Pakistani authorities say a CIA missile just missed Zawahiri, Al-Qaeda’s Egyptian ideologue, in January 2006 in Bajaur, in the semi-autonomous tribal belt near the Afghan border. Since then, he has disappeared.
Writing in The New York Times, anthropologist Scott Atran said bin Laden and company had not directly commanded a successful attack in the United States or Europe since Sept 11, 2001.
“The American invasion of Afghanistan devastated Al-Qaeda’s core of top personnel and its training camps,” he wrote.
“The real threat is home-grown youths who gain inspiration from Osama bin Laden but little else beyond an occasional self-financed spell at a degraded Qaeda-linked training facility.”
Under President Barack Obama, the United States has stepped up drone attacks against Taliban and Al-Qaeda suspects in the tribal belt.

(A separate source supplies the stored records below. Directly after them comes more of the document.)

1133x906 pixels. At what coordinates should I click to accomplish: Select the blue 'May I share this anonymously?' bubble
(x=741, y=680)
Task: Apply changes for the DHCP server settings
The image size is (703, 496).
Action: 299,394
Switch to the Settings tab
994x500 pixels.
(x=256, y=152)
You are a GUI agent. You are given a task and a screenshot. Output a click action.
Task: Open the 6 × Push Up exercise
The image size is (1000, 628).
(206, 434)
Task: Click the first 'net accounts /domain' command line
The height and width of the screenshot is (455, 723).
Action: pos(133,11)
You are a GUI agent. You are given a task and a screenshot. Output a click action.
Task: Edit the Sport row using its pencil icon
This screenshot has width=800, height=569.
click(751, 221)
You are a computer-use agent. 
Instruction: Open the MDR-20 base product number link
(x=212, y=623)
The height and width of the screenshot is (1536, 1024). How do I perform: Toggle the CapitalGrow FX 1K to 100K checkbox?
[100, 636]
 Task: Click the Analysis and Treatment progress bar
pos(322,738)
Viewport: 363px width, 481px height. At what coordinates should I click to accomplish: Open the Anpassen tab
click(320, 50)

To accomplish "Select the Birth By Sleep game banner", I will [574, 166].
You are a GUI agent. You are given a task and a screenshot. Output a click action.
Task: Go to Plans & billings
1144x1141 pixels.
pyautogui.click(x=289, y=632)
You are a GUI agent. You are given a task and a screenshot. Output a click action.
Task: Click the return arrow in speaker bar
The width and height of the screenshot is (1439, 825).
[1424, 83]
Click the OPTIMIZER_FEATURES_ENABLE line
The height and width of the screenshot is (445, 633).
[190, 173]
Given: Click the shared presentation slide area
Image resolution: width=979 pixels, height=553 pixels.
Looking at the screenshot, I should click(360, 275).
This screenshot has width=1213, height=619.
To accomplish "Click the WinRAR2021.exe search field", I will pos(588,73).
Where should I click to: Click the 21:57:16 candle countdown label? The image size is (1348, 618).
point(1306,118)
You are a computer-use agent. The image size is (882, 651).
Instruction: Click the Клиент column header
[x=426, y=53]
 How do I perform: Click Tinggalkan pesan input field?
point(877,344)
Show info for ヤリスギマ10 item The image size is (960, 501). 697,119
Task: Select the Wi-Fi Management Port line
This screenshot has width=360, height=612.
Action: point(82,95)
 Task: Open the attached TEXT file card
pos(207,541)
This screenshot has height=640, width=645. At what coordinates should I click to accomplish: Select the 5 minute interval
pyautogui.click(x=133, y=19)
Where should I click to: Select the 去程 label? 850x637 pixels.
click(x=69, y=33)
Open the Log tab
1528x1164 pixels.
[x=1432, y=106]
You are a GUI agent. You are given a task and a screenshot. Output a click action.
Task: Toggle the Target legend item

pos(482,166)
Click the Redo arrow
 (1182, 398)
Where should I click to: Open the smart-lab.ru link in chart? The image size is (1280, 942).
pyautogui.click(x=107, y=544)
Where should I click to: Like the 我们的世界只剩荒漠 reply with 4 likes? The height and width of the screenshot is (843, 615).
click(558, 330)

National Security Advisor James Jones believes bin Laden is somewhere around the Pakistani region of North Waziristan, “sometimes on the Pakistani side of the border, sometimes on the Afghan side of the border”.
The border features some of the most inaccessible terrain in the world, with its towering mountains, plunging valleys, narrow ravines and network of caves.
“It’s a real black hole, where Western and Pakistani intelligence services have no presence at all,” said the Western official.
“His safety lies in a mix of adoration, ignorance in a tribal population cut off from the outside world, and absolute terror, likely in an impenetrable area totally in Al-Qaeda’s hands.
“There are valleys so narrow, especially in Waziristan, that drone attacks are impossible because they can’t fire vertically,” the official added.
A senior Pakistani counter-terrorism official said the tribal belt was “well known to (bin Laden) and his followers”.
“It is out of bounds for intelligence agents to penetrate,” he told AFP on condition of anonymity.